After making an initial selection, the designer then specifies the architectural details such as junctions and joints between building elements (for example foundations, walls, floors, windows and doors). Then, to achieve satisfactory air flow control in these locations, the designer must ask further questions concerning the performance of the whole system, such as rate of air leakage, location of leakage, risk of drafts and impact on condensation. Throughout the design process, the design input is received from the structural, electrical and mechanical experts to ensure that the selected materials will perform satisfactorily in the building assembly.
In addition, the design team reviews the buildability aspects such as material installation under different weather conditions, level of labor skill required for installation and construction tolerance. Buildability, as the word suggests, reflects whether the design made on paper can be constructed.
Finally, the complexity of heat, air and moisture interactions demands redundancy in the design. For instance, a rain leak may develop at the connection of wall and window. The designer must evaluate how the moisture could be drained, or dried out. He/she must guess (there is no sufficient knowledge) how long would the drying take place and what effect would it have on other materials? Could the prolonged presence of moisture cause corrosion, mould growth or not?
The entire process of environmental control design must occur off-site, and never at the building site. Addressing only a specific design problem on the job site, without reviewing all the performance effects, courts disaster since integration of other requirements may not be achieved.
Addressing the thinking duality
In designing for environmental control, professionals integrate two very different conceptual processes. One involves specific testing and analysis; the other encompasses broad qualitative assessments based on experience, judgment and knowledge of what makes a building enclosure function.

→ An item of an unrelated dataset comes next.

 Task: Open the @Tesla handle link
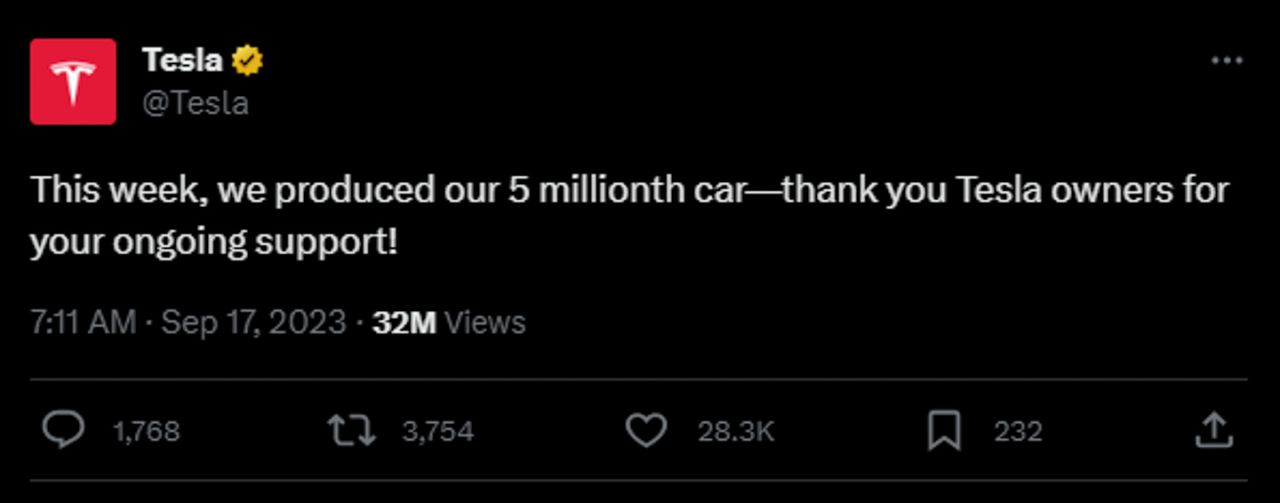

On the analytical side there is a complex array of tools, models and data which describe the material, structural and environmental factors relating to the building enclosure. On the qualitative side is a sense of how a particular building enclosure would function.
For example, a vapor barrier is typically classified with awater vapor permeability value that represents retardation of wood planks used in old housing. For more than 4 decades Canadian codes required an interior vapor barrier with less than 45 ng/(m2 s Pa). Now, with air barrier present in the assembly calculations made with a complex model of heat, air and moisture transport showed that 10 times higher permeability is enough. This permits drying on both sides of the wall.Furthermore, some materials acting as vapor barriers when dry are vapor permeable and allow wall drying as wet. Thus, the selection of the most appropriate barrier involves both conceptual logic and mathematical analysis.
So it is with all aspects of environmental control. Designers must still conduct an overall qualitative assessment to determine whether the materials, chosen for its quantitative properties, would actually function in the specific application.
This is a strategy reminiscent of 90 years ago when builders took a holistic approach to performance. But it differs in one important area. In the past, this approach reflected a time of limited knowledge, less demanding performance requirements and few analytical methodologies. Today's achievements, however, derive from designers deliberately consolidating an understanding of complex analysis with the lessons of experience. The net result is a building enclosure designed for environmental control -- a building enclosure that works.